Despite the fact that hundreds of thousands of Australian young people turned out onto the streets to call on the government to honour its obligations to the health of our planet, precious little progress on climate change policy has been made. I have sent dozens of emails to my local MP on a range of issues — most recently, Australia's response to the humanitarian catastrophe in Gaza — only to receive an automated response or some perfunctory reply thanking me for getting in touch.
Protesters take part in the School Strike 4 Climate rally on 21 May 2021 in Melbourne, Australia. (Photo by Graham Denholm / Getty Images)
These avenues of activism clearly have not and cannot achieve the kind of change we are seeking. That is not to say we should not pursue change through these more direct means, but it is disingenuous to tell young people that they are any substitute for the ability to vote.
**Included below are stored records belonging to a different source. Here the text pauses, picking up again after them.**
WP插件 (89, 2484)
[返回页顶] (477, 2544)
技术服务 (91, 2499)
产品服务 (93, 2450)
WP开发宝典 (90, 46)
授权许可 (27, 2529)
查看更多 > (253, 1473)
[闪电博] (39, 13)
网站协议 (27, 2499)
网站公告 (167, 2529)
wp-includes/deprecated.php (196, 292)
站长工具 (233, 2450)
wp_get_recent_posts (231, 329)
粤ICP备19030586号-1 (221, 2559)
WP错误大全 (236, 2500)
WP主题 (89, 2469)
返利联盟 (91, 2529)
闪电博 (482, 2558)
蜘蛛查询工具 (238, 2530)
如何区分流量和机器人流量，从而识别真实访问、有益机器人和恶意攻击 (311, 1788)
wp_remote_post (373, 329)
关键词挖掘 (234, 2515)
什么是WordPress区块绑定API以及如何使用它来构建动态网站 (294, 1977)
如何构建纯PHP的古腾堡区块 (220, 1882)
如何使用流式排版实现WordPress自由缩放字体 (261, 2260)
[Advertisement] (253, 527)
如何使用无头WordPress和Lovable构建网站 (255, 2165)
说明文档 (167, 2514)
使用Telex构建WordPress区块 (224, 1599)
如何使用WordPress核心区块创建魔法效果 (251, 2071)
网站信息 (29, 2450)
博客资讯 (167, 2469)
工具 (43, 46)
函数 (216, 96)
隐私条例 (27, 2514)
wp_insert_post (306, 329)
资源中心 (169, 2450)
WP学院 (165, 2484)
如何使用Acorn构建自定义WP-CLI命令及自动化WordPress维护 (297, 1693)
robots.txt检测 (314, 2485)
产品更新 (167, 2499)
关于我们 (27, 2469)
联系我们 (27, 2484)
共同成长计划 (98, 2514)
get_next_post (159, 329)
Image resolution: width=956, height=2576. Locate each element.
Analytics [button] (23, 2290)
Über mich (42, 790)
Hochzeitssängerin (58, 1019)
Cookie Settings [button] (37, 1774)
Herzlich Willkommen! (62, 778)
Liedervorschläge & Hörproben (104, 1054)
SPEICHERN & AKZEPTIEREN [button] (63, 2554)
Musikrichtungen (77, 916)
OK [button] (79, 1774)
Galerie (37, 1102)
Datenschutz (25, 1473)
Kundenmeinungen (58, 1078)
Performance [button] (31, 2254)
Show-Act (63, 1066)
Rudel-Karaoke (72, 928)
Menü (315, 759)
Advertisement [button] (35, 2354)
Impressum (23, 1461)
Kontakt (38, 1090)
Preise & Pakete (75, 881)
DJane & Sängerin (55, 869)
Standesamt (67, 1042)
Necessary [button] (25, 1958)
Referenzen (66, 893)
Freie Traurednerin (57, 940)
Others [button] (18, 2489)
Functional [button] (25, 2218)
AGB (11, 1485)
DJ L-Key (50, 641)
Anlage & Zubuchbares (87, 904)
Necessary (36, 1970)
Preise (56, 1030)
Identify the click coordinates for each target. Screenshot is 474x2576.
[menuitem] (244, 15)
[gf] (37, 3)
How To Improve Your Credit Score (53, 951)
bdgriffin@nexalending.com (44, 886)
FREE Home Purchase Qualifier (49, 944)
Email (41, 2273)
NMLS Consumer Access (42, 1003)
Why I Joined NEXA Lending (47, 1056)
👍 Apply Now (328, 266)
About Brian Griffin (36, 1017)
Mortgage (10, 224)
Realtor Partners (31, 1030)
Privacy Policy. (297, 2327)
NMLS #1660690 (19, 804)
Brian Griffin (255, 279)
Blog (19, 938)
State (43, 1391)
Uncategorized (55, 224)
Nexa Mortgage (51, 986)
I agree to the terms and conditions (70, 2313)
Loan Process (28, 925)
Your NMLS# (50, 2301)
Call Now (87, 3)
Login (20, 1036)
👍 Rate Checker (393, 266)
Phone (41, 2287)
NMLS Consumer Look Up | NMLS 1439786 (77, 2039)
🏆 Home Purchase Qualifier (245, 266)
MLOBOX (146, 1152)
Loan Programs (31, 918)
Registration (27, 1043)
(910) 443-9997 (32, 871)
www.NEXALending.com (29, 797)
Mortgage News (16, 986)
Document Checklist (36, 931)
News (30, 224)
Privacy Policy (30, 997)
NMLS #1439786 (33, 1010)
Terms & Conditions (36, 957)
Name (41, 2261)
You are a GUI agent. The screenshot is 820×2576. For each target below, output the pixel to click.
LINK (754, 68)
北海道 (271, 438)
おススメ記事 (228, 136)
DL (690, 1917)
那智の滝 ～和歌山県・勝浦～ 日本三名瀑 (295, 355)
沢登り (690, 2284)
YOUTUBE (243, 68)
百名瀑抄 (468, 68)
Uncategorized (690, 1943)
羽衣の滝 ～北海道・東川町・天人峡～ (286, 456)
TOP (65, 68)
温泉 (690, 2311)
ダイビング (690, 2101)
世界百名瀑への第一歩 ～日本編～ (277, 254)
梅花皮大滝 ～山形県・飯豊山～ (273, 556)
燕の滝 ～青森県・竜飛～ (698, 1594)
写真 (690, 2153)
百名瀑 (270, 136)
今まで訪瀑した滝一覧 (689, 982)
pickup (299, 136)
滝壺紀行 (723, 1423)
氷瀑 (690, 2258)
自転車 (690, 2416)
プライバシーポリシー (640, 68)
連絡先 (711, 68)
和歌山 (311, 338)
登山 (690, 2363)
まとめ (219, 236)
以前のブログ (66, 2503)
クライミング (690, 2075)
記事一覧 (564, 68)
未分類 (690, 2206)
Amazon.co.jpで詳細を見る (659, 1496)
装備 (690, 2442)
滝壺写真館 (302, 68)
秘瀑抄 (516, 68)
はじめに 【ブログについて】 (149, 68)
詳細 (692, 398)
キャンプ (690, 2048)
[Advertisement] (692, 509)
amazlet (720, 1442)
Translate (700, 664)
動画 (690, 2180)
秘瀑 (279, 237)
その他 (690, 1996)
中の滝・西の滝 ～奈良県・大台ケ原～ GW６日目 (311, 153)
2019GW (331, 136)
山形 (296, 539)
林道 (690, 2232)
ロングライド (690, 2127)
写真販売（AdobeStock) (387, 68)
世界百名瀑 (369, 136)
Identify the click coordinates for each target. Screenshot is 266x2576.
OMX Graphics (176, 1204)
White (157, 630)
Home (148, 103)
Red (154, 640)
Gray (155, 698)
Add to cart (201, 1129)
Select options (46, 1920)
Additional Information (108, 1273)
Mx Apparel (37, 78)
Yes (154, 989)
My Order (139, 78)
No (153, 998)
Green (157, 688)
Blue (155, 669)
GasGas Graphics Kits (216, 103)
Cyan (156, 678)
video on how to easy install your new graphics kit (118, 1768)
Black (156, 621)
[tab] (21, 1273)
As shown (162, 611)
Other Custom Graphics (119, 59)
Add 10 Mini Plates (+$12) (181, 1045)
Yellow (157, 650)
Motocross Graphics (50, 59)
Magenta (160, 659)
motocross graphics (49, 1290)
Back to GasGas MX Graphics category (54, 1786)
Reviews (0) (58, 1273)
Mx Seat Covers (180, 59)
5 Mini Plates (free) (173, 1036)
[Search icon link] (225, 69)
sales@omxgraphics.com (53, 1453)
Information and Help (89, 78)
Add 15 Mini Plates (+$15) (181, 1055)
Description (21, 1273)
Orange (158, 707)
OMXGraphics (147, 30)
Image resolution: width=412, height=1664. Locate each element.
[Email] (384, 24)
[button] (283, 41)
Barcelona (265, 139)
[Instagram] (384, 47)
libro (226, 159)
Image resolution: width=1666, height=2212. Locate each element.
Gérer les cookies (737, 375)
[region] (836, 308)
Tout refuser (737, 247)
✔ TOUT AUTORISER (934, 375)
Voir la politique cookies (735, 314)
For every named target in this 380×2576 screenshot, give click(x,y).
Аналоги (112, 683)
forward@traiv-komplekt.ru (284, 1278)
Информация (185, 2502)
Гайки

Take issues such as cost-of-living pressures, housing affordability and environmental sustainability — all of which disproportionately affect the younger demographic. As Monash University Professor Lucas Walsh wrote in the lead-up to the 2025 federal election:
Young Australians are inheriting not only the weight of greater voting influence, but also disproportionate challenges related to affordable accommodation, work and climate change.
According to Monash's 2023 Youth Barometer Survey, only 35 per cent of young people felt confident they would have a place to live in the coming year due to a rental crisis already at full steam. I'd be willing to bet that percentage is considerably higher in 2025. And then there is the prospect that the effects of climate change are likely to be irreversible by 2030. Our citizens and our very planet are becoming increasingly inhospitable to young people, and yet we continue to be denied the democratic mechanism to do anything about it!
Young people are growing tired of the usual excuses and threadbare alibis that are used to justify denying us the right to vote — most often based on the stereotype technology-addicted, lazy, indolent, immature teens who can't even be responsible for their own lives, let alone the wellbeing of our country and planet. But isn't this prevailing stereotype directly contradicted by the responsibility, the passion even, demonstrated by student organisations like School Strike for Palestine and School Strike 4 Climate?
Where we are affected by, and capable of having meaningful input on, a range of highly consequential issues, depriving young people the right to vote is not only undemocratic — it is cruel.
The UK is showing the Australian federal government how it can enhance and strengthen our democracy: by enfranchising young people. Monique Ryan, Independent MP for Kooyong, has pledged to introduce a bill to parliament lowering the voting age from 18 to 16. I would urge the government to give that bill the consideration it deserves. I would also encourage my fellow youth to continue campaigning for the issues they care about and for the right to have their voices heard.
Anhaar Kareem is an 18-year-old Egyptian Muslim woman living on Wangal Land in Sydney, and studying law and media at the University of New South Wales. She has worked with the Wellbeing Health & Youth Committee, Islamic Women's Welfare Association Youth Committee and the Make It 16 campaign.